Copertino non si unisce al coro dei declinisti di professione né a quello degli apologeti acritici della modernità e dell’Occidente. Prende invece di petto la questione centrale: l’Occidente ha tradito se stesso non tanto per eccesso di secolarizzazione, quanto per aver dimenticato il bene specifico che la civiltà Cristiana e Cattolica aveva portato nel mondo. Non si tratta di un generico “valori giudaico-cristiani” (ma quali sarebbero poi quelli giudaici? Smettiamola!) da manuale, ma di qualcosa di più profondo e scomodo: la tensione tra la Città di Dio e la città dell’uomo, tra la vocazione trascendente e il compito storico.
Con stile sobrio l’autore ci parla del “bene che non abbiamo fatto” ed è duplice: il bene che la Cristianità ha saputo esprimere nei secoli e che oggi rinnega con vergogna, e il bene ulteriore che avrebbe potuto compiere se non avesse ceduto alla tentazione gnostica della tecnica, dell’autonomia assoluta, dell’uomo come misura di tutte le cose senza più riferimento al Creatore.

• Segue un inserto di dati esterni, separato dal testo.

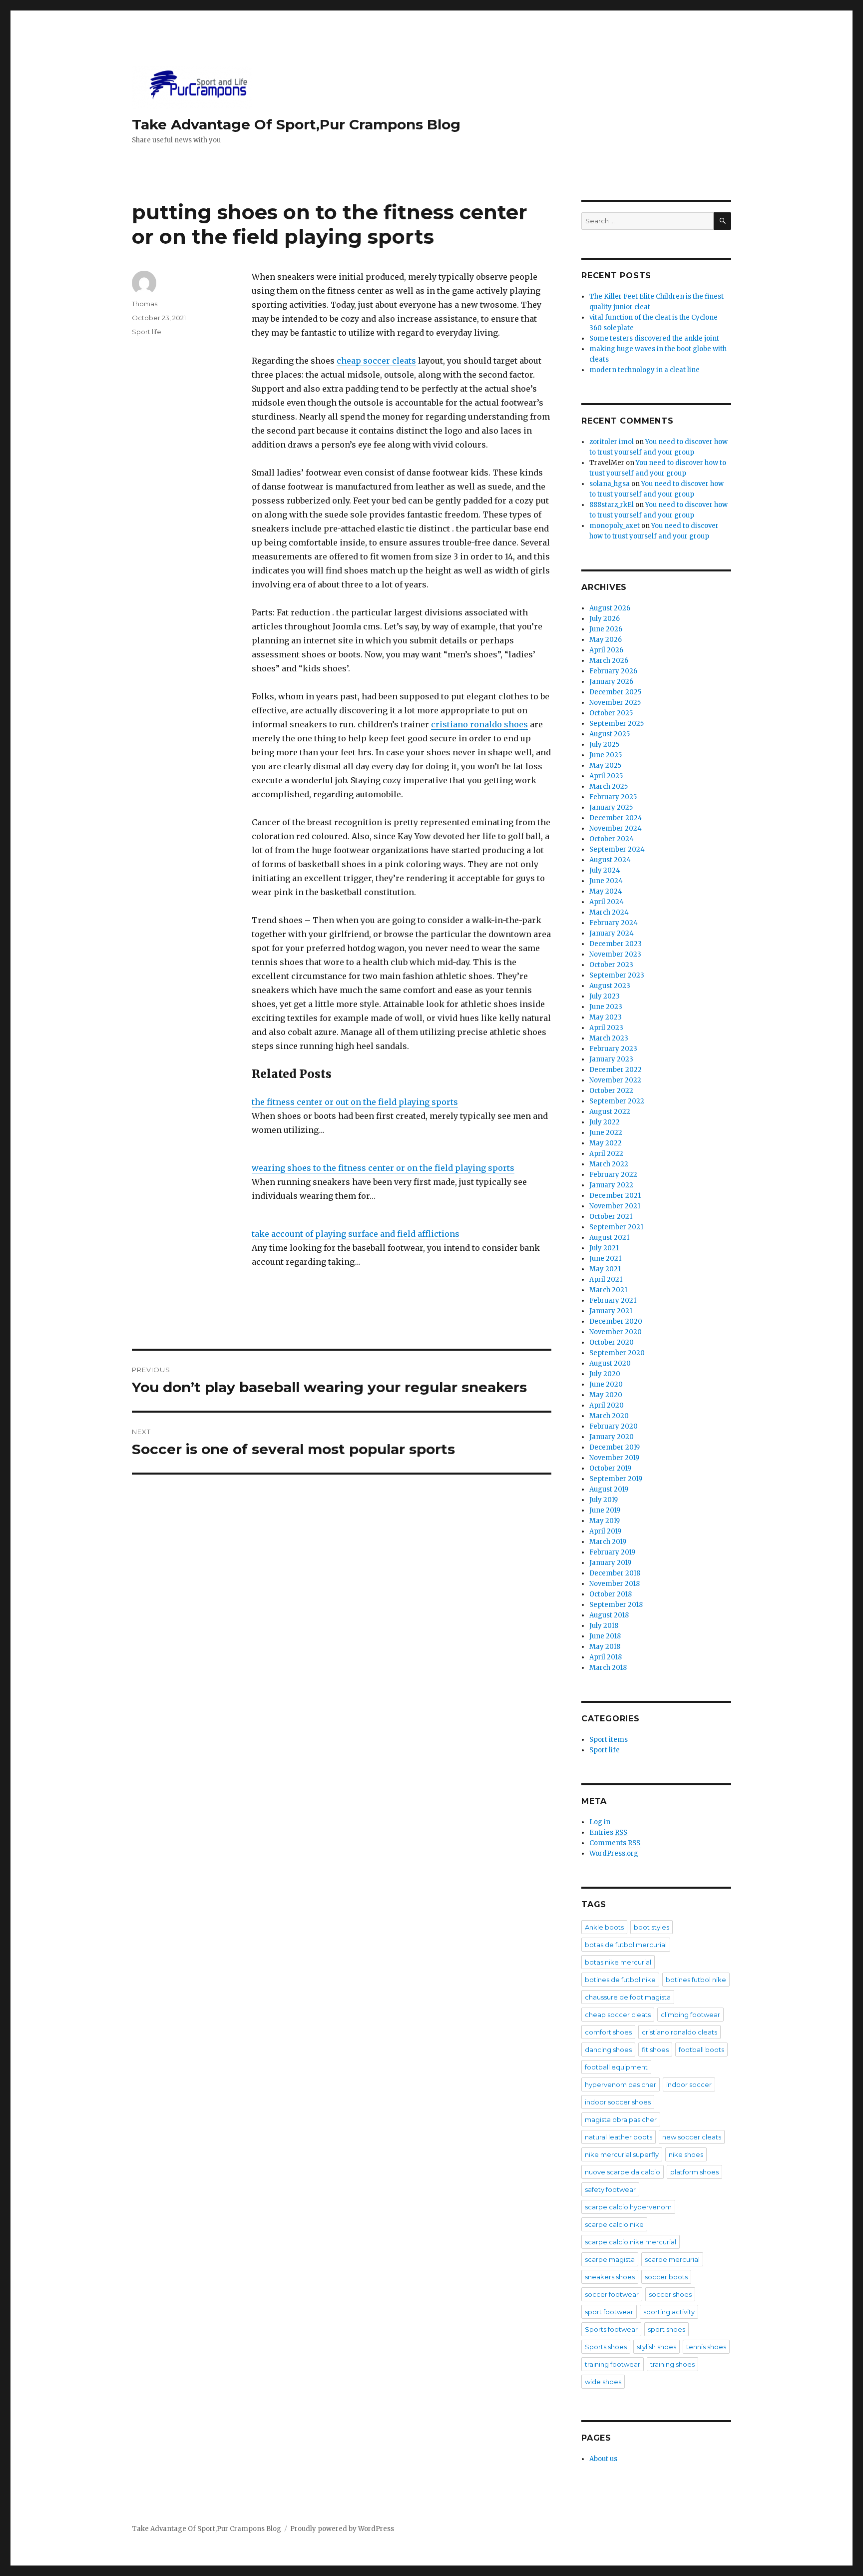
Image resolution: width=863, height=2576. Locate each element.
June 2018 (605, 1636)
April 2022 (606, 1153)
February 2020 (613, 1426)
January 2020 (611, 1437)
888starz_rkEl (611, 505)
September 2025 (616, 723)
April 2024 (606, 902)
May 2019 (604, 1521)
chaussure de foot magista (628, 1997)
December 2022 (615, 1069)
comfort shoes (608, 2032)
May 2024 (605, 891)
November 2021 (614, 1206)
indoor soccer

Il pregio maggiore del libro sta nella prospettiva religiosa dichiarata fin dal sottotitolo. Non è solo un’analisi geopolitica o sociologica, ma un esame di coscienza civile e spirituale. Copertino ci ricorda che la crisi dell’Occidente non è prima di tutto economica o demografica, ma metafisica. E che senza un ritorno alla dimensione verticale — senza un nuovo incontro fecondo tra fede e ragione, tra Tradizione e storia — ogni tentativo di “salvaguardia dell’Occidente” resterà un esercizio retorico.
Opera matura di un intellettuale che da anni scandaglia con rigore i temi della crisi europea, questo libretto si colloca idealmente nella scia di autori come Augusto Del Noce o Thomas Molnar, ma con una voce propria.
A chi è stanco delle analisi superficiali, dei dibattiti da talk-show e delle nostalgie sterili, “Occidente. Il bene che non abbiamo fatto” offre uno strumento prezioso di orientamento. Un libro piccolo nella mole, grande nella sostanza. Da leggere, come tanti altri libri della casa editrice La Vela (una perla importante nel più generale marmaglia dell’editoria annacquata e banale che ci travolge) da annotare e, soprattutto, da far circolare tra quanti ancora credono che l’Europa abbia un’anima da riscattare.